Clear off your counters, try to remove everything from your kitchen and bathroom countertops. A prospective buyer needs to have a good idea of the available counter space, and this is impossible when it’s full of clutter. Also, make sure that the counters are sparkling. If you have grouting on your counter tops, clean them thoroughly, or re-grout if they cannot be cleaned. Make changes to your home that prospective buyers can see. You can upgrade the heating system or install central air conditioning, but if your home is dirty, has broken fixtures, or needs paint, potential buyers will be turned off by it. They will see the home as needing a lot of work even if the internals are sound.

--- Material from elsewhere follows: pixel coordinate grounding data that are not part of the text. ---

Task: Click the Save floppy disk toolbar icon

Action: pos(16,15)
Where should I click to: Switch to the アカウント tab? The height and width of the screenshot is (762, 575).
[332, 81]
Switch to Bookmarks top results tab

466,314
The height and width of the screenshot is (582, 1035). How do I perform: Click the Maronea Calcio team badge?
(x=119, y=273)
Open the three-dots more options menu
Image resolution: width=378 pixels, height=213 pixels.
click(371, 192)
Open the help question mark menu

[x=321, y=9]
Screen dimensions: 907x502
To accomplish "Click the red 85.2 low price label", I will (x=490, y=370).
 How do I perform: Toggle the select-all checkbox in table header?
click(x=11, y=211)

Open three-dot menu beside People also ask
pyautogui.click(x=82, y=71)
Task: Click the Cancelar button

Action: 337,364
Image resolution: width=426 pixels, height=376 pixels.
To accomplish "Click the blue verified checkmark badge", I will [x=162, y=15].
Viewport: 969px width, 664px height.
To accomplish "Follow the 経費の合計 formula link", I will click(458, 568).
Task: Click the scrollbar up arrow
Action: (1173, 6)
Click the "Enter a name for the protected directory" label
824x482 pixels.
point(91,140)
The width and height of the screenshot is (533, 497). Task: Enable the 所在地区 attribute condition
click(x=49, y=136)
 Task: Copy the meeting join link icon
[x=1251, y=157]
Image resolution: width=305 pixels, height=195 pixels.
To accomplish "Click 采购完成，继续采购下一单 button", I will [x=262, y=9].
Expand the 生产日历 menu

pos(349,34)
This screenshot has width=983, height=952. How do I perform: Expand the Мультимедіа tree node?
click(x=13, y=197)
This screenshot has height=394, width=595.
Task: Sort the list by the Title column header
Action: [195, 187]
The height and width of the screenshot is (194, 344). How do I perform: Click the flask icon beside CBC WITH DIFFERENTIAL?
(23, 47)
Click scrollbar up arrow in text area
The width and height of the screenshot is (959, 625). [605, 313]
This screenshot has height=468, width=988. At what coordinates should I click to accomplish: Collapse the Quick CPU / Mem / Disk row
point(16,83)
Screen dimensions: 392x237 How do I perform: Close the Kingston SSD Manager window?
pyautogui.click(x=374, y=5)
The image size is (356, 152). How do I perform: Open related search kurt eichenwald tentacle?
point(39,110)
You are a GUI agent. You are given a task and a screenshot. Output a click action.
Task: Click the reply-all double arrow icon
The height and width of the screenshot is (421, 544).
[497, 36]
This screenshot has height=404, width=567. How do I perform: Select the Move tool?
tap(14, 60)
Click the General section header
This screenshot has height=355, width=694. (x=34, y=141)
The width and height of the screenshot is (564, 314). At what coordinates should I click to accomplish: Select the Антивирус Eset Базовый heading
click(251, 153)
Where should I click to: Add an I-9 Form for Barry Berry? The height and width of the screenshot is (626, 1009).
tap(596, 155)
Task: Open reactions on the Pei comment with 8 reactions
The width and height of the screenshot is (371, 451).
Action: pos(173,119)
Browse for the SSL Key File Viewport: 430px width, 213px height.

When choosing a real estate agent, look around your neighborhood at the “for sale” signs. See which agents or companies have the biggest presence and which ones switch from “for sale” to “sold,” the fastest. The best predictor of an agent’s ability to sell your home, is in the ability to sell other homes just like yours .If you plan on selling your home on your own, make a plan before listing it. Find a fair listing price, but also find a price that you are willing to let your home go for. Set some dates to hold open houses, prior to listing so that you can be sure to be ready for the day when it comes.

While you may feel like nobody can sell your house better than yourself, many San Diego Realtors beg to differ. Oftentimes the property owners presence can distract potential buyers’ attention from looking at the house. Online research is a crucial part of choosing a real estate agent. There are many rating and review sites where people share their experiences with different agents. You can search your neighborhood to find out which agents have the highest ratings and most positive reviews, or check out a particular agent to see how well they are reviewed. Using the best real estate agent in San Diego to sell your home will give you the greatest chance of selling you home fast and for the most money.

Re-evaluate your home market value. If your house has been up for sale for long, your house might not be worth what you think it is. Appraisals that are even a couple of years old can be outdated. Making necessary home repairs is the absolute first priority in putting a house on the real estate market. Repairs should be completed before a property is assessed, financing is solicited or agents are hired. A home that has been brought up to its maximum potential before the sale process begins will always fetch a higher price. Keep in mind that the offer process is not personal. A low ball offer on your home is not an affront to you. Just as you are trying to get the most money out of your home, the buyers are trying to get the best deal. Do not reject a buyer from making a follow up offer if the initial bid is too low.

Selling a home in San Diego in the fall may become rather difficult as the market is slowing for the season. Parents do not want to pull their kids out of one school and make them start in another. Keep on open mind during this time of year that most homes sell in spring and throughout the summer. Also don’t be too picky about the time or day that a potential buyer wants to look at your home. Even though no one wants to get up bright and early on the weekend, if a potential buyer wants to see the home at that time try to be available. Having flexibility will help your home to sell faster. There is no guarantee that your home is going to sell in the time frame you want or for the amount of money you want. However, if you follow the tips in the article above, you can bet your bottom dollar that it will sell and that you will be happy with the results. Many sellers are beginning to use discount real estate listing companies in San Diego to save on commissions, these types of brokers are worth looking into when you are looking at hiring an agent.

Whether you are buying or selling a home in San Diego, having a real estate agent in San Diego that knows the local real estate trends can help you save time and money. Receive a consultation with a real estate agent to discuss pricing and neighborhoods that best suit your needs.